▶ [WORK INSTRUCTIONS]: For the entries below, repeat exactly each line starting with the one that contains "Contact Us (757, 2462)" and going on through the one that contains "[alfpics] (210, 1751)", and no others.

Dataset entries:
((

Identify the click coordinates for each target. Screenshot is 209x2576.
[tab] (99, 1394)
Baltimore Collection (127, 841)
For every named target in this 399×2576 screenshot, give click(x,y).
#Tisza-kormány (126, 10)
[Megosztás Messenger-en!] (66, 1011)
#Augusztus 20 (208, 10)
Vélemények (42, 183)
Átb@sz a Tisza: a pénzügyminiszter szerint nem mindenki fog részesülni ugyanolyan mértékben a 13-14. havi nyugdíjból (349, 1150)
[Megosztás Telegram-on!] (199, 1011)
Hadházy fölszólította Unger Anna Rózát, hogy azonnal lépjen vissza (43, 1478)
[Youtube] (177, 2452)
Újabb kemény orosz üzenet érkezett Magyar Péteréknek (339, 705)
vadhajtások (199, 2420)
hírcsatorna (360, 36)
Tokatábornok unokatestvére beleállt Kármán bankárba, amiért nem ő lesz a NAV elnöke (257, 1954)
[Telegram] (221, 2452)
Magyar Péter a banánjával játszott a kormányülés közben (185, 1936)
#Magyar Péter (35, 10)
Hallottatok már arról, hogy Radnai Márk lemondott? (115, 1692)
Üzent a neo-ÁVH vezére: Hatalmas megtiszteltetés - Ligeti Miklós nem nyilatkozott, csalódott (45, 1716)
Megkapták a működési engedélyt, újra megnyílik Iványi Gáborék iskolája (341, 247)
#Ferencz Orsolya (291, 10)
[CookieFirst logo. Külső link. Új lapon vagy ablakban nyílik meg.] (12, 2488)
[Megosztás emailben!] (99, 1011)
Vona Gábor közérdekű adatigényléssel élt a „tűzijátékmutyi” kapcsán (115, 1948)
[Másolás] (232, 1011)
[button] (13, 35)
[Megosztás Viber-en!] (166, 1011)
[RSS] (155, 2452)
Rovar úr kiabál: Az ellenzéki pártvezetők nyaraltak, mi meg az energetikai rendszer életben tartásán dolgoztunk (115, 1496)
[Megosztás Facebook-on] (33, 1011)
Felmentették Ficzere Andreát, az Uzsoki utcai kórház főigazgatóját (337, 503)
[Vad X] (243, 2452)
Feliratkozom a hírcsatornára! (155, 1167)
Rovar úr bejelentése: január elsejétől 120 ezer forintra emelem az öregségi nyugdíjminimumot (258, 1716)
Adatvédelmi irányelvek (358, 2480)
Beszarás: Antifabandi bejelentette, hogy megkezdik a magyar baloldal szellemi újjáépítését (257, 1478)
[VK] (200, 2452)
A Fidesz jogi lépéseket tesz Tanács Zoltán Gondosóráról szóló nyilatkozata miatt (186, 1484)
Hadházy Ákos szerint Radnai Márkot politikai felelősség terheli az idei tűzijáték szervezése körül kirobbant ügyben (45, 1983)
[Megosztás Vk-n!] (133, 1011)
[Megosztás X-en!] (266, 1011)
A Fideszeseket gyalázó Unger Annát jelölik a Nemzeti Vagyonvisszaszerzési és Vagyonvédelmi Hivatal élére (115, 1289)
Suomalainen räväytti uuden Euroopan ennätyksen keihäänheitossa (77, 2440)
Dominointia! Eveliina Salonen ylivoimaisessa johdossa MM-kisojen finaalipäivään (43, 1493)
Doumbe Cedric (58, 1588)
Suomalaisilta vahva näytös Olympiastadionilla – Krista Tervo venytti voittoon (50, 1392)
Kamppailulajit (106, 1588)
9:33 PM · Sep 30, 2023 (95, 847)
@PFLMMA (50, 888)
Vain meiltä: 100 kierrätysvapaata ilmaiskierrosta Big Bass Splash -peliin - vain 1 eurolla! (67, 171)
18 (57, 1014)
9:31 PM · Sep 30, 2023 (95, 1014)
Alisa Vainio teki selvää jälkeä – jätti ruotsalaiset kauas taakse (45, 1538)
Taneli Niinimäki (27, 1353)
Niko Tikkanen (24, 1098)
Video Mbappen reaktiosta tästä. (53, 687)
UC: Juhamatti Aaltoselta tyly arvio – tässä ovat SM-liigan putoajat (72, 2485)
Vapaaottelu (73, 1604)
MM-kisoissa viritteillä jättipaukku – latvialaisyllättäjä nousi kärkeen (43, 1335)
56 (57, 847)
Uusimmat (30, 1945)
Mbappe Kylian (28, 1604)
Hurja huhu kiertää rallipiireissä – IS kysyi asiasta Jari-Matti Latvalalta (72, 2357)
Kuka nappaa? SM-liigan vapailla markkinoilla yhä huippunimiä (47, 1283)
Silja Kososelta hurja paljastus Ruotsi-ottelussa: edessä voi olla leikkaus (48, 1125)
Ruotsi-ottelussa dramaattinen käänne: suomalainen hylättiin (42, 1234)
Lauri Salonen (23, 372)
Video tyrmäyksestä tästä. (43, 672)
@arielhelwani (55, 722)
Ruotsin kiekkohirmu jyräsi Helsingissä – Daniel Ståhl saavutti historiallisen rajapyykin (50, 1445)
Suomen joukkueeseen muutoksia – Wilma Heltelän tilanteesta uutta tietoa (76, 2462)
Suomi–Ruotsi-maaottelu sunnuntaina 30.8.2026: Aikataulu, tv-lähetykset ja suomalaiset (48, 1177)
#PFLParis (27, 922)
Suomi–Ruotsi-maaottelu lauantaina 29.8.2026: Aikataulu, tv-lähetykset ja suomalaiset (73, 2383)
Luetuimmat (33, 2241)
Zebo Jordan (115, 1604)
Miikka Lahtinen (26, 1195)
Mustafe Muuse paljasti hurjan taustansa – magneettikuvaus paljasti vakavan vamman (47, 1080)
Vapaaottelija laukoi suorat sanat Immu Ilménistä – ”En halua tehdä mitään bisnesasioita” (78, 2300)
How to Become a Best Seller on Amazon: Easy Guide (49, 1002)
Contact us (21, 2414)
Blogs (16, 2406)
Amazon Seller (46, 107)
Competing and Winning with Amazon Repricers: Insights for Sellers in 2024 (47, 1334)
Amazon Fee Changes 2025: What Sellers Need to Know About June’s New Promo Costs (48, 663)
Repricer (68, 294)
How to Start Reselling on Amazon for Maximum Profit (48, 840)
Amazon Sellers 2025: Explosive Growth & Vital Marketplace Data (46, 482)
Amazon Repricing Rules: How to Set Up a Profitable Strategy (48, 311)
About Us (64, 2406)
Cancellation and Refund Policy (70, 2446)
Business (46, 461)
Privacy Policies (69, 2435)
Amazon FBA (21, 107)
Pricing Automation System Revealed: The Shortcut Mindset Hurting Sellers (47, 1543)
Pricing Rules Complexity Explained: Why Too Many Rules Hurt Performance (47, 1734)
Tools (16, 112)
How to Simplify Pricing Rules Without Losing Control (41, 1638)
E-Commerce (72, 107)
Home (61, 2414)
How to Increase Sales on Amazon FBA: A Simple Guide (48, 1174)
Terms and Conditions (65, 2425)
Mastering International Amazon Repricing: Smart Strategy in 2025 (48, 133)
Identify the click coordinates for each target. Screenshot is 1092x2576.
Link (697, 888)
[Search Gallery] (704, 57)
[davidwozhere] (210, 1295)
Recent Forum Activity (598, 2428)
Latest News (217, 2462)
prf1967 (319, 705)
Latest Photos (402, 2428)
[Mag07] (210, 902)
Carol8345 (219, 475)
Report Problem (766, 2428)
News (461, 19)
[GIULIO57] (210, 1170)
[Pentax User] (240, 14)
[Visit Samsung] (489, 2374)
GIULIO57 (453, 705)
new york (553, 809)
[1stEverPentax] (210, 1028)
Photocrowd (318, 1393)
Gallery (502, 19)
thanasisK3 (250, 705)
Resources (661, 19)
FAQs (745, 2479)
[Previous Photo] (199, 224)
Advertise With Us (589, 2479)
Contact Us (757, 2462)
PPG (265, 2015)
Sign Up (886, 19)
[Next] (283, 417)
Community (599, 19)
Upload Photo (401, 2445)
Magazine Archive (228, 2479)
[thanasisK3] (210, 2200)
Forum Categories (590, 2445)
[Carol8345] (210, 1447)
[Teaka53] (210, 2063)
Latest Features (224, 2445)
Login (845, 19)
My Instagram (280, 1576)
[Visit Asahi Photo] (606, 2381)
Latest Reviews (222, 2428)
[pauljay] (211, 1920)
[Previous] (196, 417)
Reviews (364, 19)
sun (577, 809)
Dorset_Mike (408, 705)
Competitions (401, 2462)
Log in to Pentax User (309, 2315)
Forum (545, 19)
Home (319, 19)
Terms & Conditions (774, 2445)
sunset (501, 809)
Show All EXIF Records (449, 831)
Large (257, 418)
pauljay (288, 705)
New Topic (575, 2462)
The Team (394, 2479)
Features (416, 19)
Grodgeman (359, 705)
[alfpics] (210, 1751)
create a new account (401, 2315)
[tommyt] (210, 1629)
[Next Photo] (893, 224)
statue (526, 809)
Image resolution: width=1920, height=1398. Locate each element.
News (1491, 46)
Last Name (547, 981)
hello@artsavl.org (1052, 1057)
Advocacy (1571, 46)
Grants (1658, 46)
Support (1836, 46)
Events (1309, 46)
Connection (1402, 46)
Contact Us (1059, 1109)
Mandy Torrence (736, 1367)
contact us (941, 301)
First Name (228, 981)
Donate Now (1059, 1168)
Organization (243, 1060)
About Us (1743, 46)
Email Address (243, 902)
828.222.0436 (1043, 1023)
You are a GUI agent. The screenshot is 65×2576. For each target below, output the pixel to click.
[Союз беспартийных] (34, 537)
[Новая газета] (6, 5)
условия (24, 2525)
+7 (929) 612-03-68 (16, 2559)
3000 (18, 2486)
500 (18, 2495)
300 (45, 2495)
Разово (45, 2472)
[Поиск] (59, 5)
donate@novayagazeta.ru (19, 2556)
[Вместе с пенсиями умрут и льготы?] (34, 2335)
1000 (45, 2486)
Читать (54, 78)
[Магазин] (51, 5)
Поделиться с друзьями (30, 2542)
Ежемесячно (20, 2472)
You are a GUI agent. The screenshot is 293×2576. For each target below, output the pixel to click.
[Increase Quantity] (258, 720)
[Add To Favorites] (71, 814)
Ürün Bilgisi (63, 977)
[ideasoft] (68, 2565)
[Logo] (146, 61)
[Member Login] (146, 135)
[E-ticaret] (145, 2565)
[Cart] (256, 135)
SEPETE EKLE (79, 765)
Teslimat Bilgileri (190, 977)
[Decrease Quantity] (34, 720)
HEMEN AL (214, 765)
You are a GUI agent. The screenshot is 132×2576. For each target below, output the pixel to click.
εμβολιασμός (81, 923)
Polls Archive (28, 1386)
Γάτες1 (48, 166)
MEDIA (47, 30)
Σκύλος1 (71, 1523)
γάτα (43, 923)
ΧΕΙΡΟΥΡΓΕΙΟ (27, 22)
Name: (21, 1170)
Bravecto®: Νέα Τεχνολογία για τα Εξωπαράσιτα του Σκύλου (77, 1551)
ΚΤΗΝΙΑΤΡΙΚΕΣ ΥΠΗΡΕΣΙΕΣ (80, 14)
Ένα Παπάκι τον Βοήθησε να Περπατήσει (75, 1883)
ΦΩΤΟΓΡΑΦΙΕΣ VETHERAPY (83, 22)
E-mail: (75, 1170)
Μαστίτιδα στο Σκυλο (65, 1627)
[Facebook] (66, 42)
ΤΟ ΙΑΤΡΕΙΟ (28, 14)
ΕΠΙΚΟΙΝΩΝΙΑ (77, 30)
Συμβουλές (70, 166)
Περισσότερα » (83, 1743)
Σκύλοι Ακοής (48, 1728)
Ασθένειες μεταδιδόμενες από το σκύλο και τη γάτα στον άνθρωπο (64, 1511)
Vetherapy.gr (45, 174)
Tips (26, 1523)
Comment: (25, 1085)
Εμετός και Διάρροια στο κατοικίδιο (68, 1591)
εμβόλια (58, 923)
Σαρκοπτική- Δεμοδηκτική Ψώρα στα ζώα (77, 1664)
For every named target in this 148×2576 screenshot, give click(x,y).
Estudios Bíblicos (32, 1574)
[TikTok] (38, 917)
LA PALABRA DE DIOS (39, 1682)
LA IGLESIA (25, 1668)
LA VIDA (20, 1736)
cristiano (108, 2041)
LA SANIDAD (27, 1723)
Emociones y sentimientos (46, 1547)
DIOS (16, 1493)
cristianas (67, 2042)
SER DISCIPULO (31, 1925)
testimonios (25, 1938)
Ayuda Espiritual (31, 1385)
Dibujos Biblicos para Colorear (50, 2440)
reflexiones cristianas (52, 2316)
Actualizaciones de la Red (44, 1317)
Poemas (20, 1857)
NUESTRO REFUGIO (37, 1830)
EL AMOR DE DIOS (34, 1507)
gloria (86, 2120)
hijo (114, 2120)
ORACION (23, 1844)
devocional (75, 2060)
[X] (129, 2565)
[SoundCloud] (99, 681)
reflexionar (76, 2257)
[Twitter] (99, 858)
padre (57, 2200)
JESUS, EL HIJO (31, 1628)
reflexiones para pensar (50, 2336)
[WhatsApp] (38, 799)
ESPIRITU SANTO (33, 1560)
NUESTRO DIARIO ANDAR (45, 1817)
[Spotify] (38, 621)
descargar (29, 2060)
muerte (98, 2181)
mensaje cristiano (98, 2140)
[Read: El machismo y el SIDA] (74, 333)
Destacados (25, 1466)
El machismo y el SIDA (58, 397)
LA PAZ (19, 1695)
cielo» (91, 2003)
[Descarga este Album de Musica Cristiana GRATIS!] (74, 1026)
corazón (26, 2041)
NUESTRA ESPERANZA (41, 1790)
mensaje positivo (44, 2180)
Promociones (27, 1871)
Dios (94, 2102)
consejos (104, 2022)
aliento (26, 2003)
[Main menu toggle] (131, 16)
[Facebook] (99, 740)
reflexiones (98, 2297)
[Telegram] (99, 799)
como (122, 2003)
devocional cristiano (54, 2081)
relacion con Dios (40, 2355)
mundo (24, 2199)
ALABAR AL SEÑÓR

))

▶ [EXERCISE RESPONSE]:
Contact Us (757, 2462)
PPG (265, 2015)
Sign Up (886, 19)
[Next] (283, 417)
Community (599, 19)
Upload Photo (401, 2445)
Magazine Archive (228, 2479)
[thanasisK3] (210, 2200)
Forum Categories (590, 2445)
[Carol8345] (210, 1447)
[Teaka53] (210, 2063)
Latest Features (224, 2445)
Login (845, 19)
My Instagram (280, 1576)
[Visit Asahi Photo] (606, 2381)
Latest Reviews (222, 2428)
[pauljay] (211, 1920)
[Previous] (196, 417)
Reviews (364, 19)
sun (577, 809)
Dorset_Mike (408, 705)
Competitions (401, 2462)
Log in to Pentax User (309, 2315)
Forum (545, 19)
Home (319, 19)
Terms & Conditions (774, 2445)
sunset (501, 809)
Show All EXIF Records (449, 831)
Large (257, 418)
pauljay (288, 705)
New Topic (575, 2462)
The Team (394, 2479)
Features (416, 19)
Grodgeman (359, 705)
[alfpics] (210, 1751)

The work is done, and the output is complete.